### DATASET RECORDS:
* * * *

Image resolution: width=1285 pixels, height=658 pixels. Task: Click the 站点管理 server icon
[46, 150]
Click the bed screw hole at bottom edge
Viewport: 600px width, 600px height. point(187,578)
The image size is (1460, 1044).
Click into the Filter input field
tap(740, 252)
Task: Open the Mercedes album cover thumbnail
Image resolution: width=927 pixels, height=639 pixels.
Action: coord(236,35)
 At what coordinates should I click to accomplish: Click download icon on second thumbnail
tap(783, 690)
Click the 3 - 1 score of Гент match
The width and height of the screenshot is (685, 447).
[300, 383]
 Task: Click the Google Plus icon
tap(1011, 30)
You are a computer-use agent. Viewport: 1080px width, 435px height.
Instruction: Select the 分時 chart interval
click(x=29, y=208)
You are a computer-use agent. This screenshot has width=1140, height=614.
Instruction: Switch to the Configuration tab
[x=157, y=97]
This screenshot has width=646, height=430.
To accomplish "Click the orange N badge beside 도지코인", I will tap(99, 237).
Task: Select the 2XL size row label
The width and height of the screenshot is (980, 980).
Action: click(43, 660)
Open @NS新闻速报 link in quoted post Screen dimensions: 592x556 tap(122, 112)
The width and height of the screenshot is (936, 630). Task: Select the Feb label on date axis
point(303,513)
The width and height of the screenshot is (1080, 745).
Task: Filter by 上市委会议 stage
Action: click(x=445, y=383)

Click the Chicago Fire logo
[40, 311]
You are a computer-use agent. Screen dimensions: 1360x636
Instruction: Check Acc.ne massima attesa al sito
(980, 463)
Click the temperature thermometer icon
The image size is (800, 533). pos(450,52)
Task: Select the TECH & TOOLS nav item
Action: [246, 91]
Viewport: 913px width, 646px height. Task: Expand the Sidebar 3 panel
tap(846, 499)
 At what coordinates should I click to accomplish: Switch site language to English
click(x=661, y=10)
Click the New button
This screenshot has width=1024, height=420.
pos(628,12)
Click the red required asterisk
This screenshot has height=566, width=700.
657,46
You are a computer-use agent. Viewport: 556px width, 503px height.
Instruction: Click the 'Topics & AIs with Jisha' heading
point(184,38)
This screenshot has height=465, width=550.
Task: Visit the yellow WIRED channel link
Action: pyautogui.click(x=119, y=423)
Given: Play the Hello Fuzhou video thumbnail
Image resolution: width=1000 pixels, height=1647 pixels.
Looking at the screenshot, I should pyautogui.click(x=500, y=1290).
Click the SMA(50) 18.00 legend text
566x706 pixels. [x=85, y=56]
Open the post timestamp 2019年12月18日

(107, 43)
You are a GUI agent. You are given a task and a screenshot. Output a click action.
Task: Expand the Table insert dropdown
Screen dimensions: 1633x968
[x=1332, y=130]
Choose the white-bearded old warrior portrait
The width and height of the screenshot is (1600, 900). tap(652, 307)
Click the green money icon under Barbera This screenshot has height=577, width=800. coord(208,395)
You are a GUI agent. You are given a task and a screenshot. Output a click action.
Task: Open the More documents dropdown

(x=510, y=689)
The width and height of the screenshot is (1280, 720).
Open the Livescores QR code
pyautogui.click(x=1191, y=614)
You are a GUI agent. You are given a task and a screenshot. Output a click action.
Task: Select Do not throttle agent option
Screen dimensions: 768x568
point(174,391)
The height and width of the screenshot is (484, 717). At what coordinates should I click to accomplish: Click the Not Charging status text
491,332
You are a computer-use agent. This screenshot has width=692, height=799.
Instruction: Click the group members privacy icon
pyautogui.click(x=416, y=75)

* * * *

### YOUR GOAL:
Only the lines from the one holding "Instruction: Click the group" to the end of the entries above belong in the answer, each copied exactly.

### REPLY:
Instruction: Click the group members privacy icon
pyautogui.click(x=416, y=75)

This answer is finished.